Çıkarılan öğeler —

+ + + + +

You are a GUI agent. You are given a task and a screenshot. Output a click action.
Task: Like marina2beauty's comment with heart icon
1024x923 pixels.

+ + + + +

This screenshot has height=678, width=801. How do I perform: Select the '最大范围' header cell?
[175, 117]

+ + + + +

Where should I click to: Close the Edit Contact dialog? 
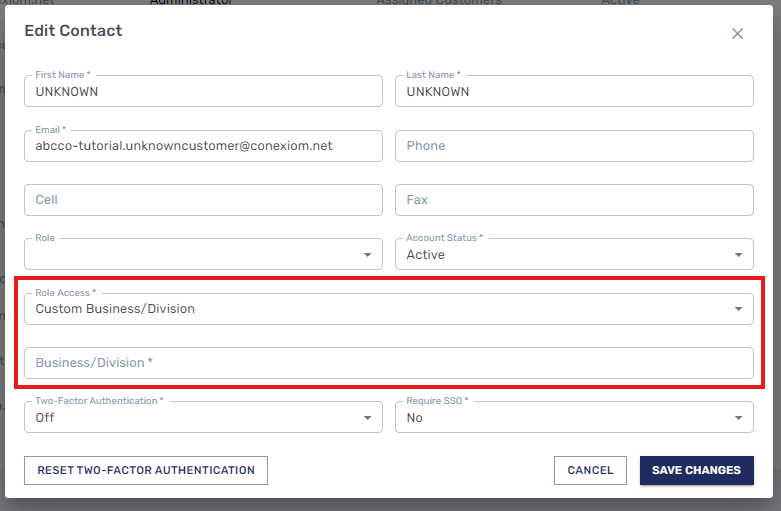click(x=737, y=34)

+ + + + +

Yönerge — "You are a GUI" ifadesini içeren satırdan başlayıp "1024x923 pixels." ifadesini içeren satırda biten satırları, iki uçtaki satırlar da dahil olmak üzere birebir kopyalayın.

Yazılı çözüm —
You are a GUI agent. You are given a task and a screenshot. Output a click action.
Task: Like marina2beauty's comment with heart icon
1024x923 pixels.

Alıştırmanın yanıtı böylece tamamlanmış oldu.